Todo esto sucede en plena pretemporada, en un contexto que debería ser de ilusión y planificación. En su lugar, se ha instalado la incertidumbre. El contraste es evidente: hace no tanto, la llegada de Cristiano Ronaldo simbolizaba una era de inversión masiva y ambición desbordada. Hoy, el discurso gira en torno a la contención y las cuentas.
Fichajes en pausa, proyecto en pausa
El primer impacto deportivo es contundente: el club ha paralizado toda actividad de mercado. No se trata de una pausa estratégica. Es un freno obligado.
La dirección deportiva llevaba semanas rastreando opciones para reemplazar a Marcelo Brozovic, cuya salida se confirmó oficialmente la semana pasada. Su marcha deja un vacío evidente en el corazón del equipo. El plan era traer un centrocampista extranjero de nivel alto para sostener el proyecto. Ese plan, de momento, ha quedado congelado.
Sin liquidez, no hay ofertas formales, ni negociaciones avanzadas, ni margen para competir con otros clubes que sí se están moviendo. La búsqueda de ese nuevo cerebro para el centro del campo queda aparcada sin fecha, justo cuando el cuerpo técnico había señalado esa zona como prioridad absoluta tras el título de la Saudi Pro League de la pasada campaña.

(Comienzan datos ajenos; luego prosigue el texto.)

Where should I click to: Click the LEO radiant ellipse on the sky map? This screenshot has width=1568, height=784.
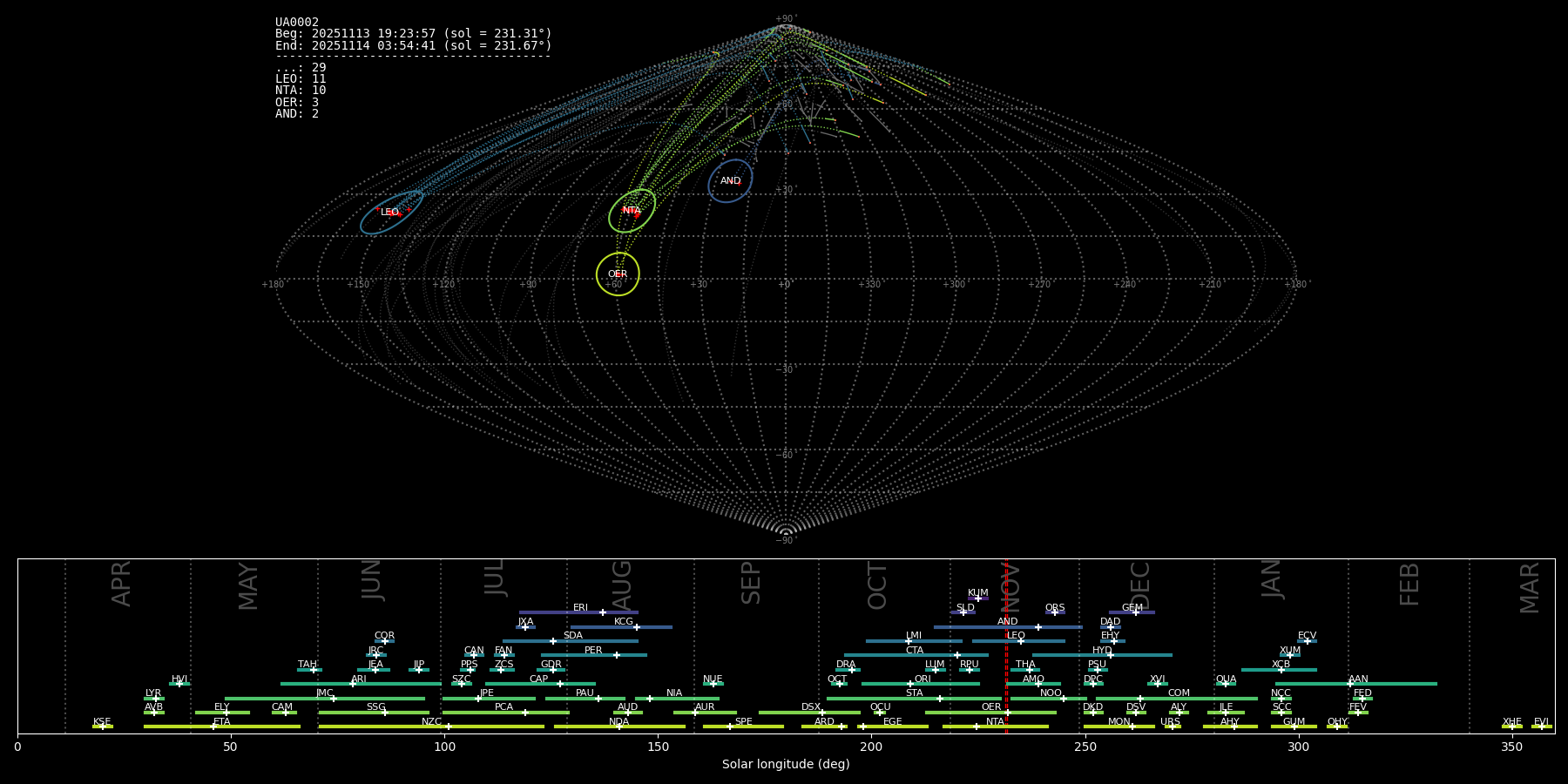pyautogui.click(x=391, y=213)
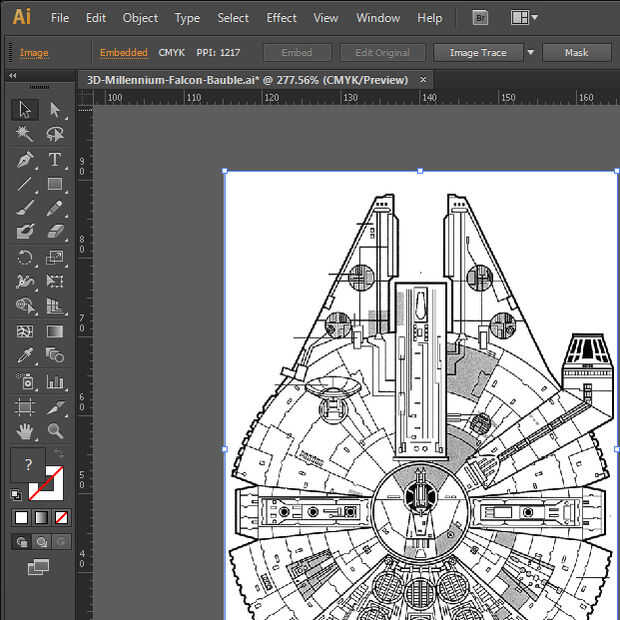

El riesgo es claro: arrancar el curso con una plantilla debilitada, sin recambio natural para un jugador clave y con menos profundidad para afrontar el calendario.
El reto de Ange Postecoglou
En medio de este escenario aparece un protagonista obligado: Ange Postecoglou. El nuevo entrenador aterriza en un club campeón de liga, pero con una mochila de problemas extradeportivos que no figuraban en el libreto ideal de inicio.
Su misión no es solo armar un equipo competitivo; es hacerlo mientras lidia con una plantilla que no sabe si tendrá refuerzos y con jugadores que acaban de ver cómo sus salarios no llegan completos. Y todo ello antes de una temporada exigente: Saudi Pro League, King's Cup, Saudi Super Cup y AFC Champions League Elite.
Cuatro competiciones, un vestuario con dudas y un mercado bloqueado. El margen de error se reduce.
Mientras los rivales se refuerzan
Mientras Al-Nassr mira sus cuentas, el resto no espera. Otros clubes del país continúan incorporando nombres y apuntalando sus proyectos para el nuevo curso. La sensación es que el campeón corre el riesgo de entrar en la temporada a contrapié, obligado a improvisar donde antes quería dominar.
Sin estabilidad financiera ni fichajes, las carencias de la plantilla pueden hacerse evidentes muy pronto. Un centro del campo sin el relevo de Brozovic, una rotación corta y un calendario cargado forman una combinación peligrosa para un equipo que aspira a todo dentro y fuera de Arabia Saudí.
La presión, ahora, está en los despachos
La atención se desplaza inevitablemente hacia la cúpula del club. La gran pregunta es si la dirección de Al-Nassr logrará resolver esta falta de liquidez antes del inicio oficial de la temporada.
La directiva está bajo presión: necesita restaurar la estabilidad financiera, saldar los salarios pendientes y reactivar un plan de fichajes que, sobre el papel, debía consolidar al equipo como referencia en la región y aspirante serio en Asia.
Si la solución llega a tiempo, Al-Nassr podrá corregir el rumbo, reforzar la plantilla y defender su título liguero con argumentos sólidos, sin renunciar a competir con garantías en la AFC Champions League Elite. Si no, el campeón puede descubrir muy pronto que el rival más duro de este curso no viste otra camiseta, sino que se esconde en su propio balance de cuentas.